##### Working data #####

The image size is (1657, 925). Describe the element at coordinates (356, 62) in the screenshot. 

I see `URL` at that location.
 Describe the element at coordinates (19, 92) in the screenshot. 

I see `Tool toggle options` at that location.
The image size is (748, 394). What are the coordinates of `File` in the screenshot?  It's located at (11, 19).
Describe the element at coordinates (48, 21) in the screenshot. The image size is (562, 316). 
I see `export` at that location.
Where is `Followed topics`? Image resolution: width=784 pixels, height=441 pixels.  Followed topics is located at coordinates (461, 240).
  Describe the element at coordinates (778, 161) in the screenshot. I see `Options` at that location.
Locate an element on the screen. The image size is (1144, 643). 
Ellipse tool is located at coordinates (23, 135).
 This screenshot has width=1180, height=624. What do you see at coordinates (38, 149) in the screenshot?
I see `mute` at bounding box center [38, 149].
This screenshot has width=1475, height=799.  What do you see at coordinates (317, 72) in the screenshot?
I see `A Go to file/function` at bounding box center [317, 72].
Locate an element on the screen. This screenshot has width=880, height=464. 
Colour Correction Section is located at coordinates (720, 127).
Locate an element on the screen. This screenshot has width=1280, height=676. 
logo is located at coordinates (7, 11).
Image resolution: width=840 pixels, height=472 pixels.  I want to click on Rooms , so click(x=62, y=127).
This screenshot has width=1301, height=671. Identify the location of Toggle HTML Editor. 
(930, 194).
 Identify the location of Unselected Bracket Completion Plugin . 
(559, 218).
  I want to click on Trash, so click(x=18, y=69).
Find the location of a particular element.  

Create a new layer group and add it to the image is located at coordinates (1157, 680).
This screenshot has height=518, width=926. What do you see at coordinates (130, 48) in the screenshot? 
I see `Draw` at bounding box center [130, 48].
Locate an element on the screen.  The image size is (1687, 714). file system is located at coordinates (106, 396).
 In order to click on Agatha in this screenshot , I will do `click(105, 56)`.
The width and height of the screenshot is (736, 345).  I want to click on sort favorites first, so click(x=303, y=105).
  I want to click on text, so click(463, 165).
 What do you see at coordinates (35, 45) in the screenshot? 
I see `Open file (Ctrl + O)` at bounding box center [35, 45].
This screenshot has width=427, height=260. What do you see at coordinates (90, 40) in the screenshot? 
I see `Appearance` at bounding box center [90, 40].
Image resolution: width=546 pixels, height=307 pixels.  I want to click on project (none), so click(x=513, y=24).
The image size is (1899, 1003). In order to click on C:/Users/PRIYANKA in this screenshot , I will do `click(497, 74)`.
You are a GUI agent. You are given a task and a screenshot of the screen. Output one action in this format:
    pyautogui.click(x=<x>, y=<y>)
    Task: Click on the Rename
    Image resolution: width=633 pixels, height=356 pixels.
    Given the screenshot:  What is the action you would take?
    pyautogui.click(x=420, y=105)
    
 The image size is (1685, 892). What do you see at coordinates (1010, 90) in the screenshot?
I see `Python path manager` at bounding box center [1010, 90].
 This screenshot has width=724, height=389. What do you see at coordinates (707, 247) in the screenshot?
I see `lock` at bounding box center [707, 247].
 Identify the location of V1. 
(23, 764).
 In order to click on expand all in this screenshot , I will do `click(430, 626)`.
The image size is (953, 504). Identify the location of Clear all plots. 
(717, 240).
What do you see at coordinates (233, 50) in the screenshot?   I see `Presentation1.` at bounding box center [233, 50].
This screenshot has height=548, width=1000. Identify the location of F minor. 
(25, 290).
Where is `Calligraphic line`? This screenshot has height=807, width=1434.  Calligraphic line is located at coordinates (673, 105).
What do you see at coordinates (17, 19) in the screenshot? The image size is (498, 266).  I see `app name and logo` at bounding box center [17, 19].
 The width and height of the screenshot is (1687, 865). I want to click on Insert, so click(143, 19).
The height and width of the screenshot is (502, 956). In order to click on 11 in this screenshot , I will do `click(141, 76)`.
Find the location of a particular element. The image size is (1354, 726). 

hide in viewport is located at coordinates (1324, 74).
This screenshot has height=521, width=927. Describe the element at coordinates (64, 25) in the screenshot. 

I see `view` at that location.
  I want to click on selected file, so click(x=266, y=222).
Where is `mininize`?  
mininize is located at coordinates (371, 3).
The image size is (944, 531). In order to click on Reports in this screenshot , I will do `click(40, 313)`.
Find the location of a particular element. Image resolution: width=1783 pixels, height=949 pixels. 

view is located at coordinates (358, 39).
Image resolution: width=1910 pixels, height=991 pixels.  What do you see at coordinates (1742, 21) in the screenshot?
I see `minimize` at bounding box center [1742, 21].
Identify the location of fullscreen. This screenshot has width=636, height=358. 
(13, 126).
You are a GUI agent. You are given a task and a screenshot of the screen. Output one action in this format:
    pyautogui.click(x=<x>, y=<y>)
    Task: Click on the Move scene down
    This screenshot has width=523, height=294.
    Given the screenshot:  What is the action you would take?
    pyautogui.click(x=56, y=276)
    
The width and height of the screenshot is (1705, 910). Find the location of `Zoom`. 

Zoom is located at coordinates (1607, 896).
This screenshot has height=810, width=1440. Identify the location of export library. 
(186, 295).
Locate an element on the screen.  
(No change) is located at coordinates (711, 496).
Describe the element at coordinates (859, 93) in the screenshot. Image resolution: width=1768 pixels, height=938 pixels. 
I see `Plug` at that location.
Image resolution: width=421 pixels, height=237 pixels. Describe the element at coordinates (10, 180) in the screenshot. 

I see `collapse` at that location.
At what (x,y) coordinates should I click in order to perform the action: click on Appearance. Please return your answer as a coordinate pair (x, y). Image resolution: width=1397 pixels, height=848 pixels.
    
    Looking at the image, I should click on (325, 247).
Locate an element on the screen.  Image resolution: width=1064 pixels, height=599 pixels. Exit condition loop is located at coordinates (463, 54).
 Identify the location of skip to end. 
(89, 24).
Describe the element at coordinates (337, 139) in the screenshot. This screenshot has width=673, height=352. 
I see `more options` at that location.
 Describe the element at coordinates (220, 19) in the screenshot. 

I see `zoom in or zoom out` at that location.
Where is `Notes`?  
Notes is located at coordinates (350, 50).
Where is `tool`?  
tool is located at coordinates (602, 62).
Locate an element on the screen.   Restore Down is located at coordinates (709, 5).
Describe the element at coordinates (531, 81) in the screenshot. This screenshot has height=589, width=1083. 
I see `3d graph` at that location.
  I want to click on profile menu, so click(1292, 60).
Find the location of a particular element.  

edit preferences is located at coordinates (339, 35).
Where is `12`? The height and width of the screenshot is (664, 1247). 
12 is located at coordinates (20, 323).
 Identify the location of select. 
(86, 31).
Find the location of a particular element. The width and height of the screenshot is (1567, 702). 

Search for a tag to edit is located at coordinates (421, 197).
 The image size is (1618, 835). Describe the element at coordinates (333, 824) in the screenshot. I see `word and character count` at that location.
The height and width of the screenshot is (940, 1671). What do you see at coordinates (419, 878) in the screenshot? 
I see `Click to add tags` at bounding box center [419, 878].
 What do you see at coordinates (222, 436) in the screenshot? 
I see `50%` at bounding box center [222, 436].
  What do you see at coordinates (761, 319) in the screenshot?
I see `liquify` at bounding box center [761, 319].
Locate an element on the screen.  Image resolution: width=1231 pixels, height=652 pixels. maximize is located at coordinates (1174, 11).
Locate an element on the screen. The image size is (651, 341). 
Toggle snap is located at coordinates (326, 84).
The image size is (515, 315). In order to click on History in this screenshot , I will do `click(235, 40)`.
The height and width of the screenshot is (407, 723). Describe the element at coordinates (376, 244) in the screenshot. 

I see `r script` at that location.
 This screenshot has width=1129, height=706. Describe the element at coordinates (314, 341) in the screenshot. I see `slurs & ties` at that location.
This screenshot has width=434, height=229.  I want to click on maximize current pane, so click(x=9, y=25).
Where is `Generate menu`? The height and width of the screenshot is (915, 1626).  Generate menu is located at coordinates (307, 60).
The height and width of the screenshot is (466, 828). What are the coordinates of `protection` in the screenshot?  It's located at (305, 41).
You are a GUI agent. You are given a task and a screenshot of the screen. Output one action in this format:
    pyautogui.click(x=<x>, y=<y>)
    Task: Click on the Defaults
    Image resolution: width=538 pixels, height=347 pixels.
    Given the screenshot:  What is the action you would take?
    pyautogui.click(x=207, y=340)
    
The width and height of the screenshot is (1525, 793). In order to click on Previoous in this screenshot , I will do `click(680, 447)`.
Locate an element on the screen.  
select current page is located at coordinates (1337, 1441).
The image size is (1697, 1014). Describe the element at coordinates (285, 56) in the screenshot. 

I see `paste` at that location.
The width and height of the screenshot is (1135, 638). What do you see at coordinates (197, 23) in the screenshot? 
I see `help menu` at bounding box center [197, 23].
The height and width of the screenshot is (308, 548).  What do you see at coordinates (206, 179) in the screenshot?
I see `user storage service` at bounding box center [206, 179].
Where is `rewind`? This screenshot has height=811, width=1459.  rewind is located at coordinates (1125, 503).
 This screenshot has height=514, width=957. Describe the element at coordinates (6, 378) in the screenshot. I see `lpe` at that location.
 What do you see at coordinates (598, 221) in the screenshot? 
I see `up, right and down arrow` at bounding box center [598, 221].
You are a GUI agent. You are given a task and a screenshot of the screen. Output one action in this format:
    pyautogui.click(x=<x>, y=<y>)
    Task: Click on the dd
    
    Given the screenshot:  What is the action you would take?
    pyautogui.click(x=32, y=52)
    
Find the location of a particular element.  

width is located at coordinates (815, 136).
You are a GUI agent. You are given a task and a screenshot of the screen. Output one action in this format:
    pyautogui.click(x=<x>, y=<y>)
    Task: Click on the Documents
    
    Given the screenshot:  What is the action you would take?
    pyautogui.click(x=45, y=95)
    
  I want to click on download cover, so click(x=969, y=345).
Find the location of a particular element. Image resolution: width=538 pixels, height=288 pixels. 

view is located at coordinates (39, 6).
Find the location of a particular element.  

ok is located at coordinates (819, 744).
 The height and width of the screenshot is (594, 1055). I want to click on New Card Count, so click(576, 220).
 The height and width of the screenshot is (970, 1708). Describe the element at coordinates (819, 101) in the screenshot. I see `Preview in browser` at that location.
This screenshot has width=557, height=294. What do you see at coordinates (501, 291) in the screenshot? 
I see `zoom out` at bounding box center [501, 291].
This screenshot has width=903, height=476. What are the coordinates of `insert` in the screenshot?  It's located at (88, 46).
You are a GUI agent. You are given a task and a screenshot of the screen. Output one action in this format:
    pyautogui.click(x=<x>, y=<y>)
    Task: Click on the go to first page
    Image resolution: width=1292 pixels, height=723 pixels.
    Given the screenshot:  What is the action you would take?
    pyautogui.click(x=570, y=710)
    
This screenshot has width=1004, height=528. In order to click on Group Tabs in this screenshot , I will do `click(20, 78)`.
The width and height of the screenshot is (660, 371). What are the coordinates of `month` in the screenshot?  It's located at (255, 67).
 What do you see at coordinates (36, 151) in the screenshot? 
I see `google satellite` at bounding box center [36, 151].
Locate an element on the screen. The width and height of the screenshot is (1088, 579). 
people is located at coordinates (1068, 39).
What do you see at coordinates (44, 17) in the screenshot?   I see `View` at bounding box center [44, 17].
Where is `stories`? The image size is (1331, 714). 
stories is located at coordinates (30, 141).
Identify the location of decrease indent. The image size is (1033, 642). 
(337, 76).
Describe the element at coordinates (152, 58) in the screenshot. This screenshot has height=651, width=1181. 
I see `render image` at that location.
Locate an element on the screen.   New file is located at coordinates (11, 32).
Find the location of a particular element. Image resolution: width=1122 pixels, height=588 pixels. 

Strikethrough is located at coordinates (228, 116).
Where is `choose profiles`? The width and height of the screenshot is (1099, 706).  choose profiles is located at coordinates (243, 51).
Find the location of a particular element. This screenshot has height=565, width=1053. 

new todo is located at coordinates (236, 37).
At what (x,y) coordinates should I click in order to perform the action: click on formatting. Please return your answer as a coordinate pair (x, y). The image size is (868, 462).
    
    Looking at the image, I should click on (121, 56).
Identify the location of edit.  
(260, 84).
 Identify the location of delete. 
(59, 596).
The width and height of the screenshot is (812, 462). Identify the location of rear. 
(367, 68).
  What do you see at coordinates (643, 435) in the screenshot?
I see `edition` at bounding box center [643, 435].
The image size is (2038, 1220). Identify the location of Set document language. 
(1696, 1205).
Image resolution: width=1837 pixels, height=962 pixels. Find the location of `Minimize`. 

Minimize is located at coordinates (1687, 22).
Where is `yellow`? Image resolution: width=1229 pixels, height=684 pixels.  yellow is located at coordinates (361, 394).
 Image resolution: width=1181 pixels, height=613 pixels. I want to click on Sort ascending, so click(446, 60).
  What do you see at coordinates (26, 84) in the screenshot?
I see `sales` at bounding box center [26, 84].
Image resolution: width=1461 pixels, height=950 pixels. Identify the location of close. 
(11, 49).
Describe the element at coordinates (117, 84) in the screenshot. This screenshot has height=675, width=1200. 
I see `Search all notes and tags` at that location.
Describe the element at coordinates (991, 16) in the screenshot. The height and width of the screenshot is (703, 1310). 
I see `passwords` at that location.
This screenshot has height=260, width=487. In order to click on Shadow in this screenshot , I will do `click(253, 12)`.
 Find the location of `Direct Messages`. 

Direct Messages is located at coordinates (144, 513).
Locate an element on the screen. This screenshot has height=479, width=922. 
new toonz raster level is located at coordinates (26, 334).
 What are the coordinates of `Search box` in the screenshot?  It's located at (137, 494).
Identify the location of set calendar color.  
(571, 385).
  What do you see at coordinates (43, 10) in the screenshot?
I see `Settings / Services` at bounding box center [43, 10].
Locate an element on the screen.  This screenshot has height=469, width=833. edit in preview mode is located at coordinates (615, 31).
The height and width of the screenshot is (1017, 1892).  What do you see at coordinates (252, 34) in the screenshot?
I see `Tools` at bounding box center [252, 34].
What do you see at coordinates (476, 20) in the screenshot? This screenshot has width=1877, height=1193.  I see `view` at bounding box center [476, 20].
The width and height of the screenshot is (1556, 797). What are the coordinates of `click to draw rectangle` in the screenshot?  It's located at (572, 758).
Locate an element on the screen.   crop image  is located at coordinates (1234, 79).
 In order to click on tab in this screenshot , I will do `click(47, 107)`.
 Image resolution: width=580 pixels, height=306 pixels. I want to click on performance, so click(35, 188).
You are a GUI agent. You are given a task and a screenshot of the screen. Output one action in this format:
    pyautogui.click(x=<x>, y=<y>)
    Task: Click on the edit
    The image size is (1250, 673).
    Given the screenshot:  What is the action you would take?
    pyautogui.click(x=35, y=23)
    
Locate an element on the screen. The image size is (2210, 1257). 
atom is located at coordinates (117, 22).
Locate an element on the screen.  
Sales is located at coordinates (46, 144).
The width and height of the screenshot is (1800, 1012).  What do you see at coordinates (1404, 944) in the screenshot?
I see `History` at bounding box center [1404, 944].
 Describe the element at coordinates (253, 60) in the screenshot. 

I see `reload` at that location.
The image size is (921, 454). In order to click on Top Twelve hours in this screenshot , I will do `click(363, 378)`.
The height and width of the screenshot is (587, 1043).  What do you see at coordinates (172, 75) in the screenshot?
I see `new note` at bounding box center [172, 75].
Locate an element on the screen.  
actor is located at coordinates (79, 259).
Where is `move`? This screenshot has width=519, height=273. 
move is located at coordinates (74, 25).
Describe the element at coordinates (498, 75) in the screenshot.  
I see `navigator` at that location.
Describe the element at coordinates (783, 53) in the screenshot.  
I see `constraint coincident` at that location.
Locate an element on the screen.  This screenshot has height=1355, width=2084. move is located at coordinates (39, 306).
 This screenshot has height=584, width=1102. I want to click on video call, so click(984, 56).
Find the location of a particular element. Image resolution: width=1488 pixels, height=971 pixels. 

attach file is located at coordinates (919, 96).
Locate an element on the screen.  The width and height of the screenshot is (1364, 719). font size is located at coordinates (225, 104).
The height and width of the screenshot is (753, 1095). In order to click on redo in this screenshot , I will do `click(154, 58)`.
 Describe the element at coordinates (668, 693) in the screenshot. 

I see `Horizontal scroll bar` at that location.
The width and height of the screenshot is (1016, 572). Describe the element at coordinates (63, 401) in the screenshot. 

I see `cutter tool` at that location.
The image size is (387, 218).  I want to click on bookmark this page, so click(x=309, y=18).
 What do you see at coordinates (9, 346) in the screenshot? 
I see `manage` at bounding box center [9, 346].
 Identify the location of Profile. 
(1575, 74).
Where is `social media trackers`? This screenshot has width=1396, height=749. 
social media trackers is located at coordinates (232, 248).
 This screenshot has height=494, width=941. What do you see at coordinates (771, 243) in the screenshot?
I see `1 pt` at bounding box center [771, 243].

#####

» Brief:
Retype the rows starting at the line that contains "The height and width of the screenshot is (466, 828)." and ending at the line that contains "pyautogui.click(x=207, y=340)", keeping every character the same.

» Expected answer:
The height and width of the screenshot is (466, 828). What are the coordinates of `protection` in the screenshot?  It's located at (305, 41).
You are a GUI agent. You are given a task and a screenshot of the screen. Output one action in this format:
    pyautogui.click(x=<x>, y=<y>)
    Task: Click on the Defaults
    Image resolution: width=538 pixels, height=347 pixels.
    Given the screenshot:  What is the action you would take?
    pyautogui.click(x=207, y=340)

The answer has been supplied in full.